POR JOSE MARÍA SUÁREZ GALLEGO, CRONISTA OFICIAL DE GUARROMÁN (JAÉN).
Decía el bueno de mi abuelo Paco –quien me enseñó, entre otras cosas, a coger los días por sus aristas cortantes y no cortarme— que cuando alguien llamara a mi puerta solicitando unas monedas de ayuda, lo socorriera sin titubear, sin entrar a considerar la certeza o el fingimiento de su necesidad.
Argumentaba mi abuelo que en el ejercicio de toda caridad siempre había una gran dosis de egoísmo, además de la consabida pretensión vana de aquellos que dejados llevar de su cicatería moral pretendían ganarse la vida eterna a golpe de calderilla, pues el fin último de la caridad, se mire por donde se mire, no es un acto de solidaridad pura –ni mucho menos de justicia– sino el deseo de que no se pierda, perpetuándola, la costumbre de dar cuando se nos pide de sopetón, sobre todo por si llegada la desgracia nos vemos obligados a pedir nosotros también, que de sobra es sabido lo veleidosos que son los avatares de la vida en tiempos de vacas flacas.

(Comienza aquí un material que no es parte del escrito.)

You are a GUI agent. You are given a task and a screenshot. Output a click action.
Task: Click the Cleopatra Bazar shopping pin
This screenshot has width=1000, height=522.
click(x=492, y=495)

Apostillaba mi abuelo que toda limosna debía ir acompañada sólo de una sonrisa. Para él era bochornoso el comportamiento de quienes por el hecho de dar unas monedas se creían con derecho a dar también un consejo: “Tenga hermano y no se lo gaste usted en vino”, esgrimiendo la pretensión de constituirse en socios capitalistas de la desgraciada empresa del pobre –precisamente su pobreza— decidiendo también el destino más apropiado para tan insignificantes fondos.
La sociedad del “pan y amor todos los días “ me ha asignado, por lo visto, un “mendigo oficial” con el que hago caridad callejera sin darle consejos, acompañando mi exigua limosna de una sonrisa –ciertamente con lo que le doy no tiene más remedio el buen hombre que conformarse con el tinto de tetrabrik–, pero tengo la sensación íntima de que con mi silencio cobarde, con mi actitud cómoda y pasiva, estoy colaborando a que se sigan haciendo pobres durante todo el año desde la injusticia para luego poder hacer caridad con ellos en Navidad, tiempo de vergonzantes chantajes emocionales.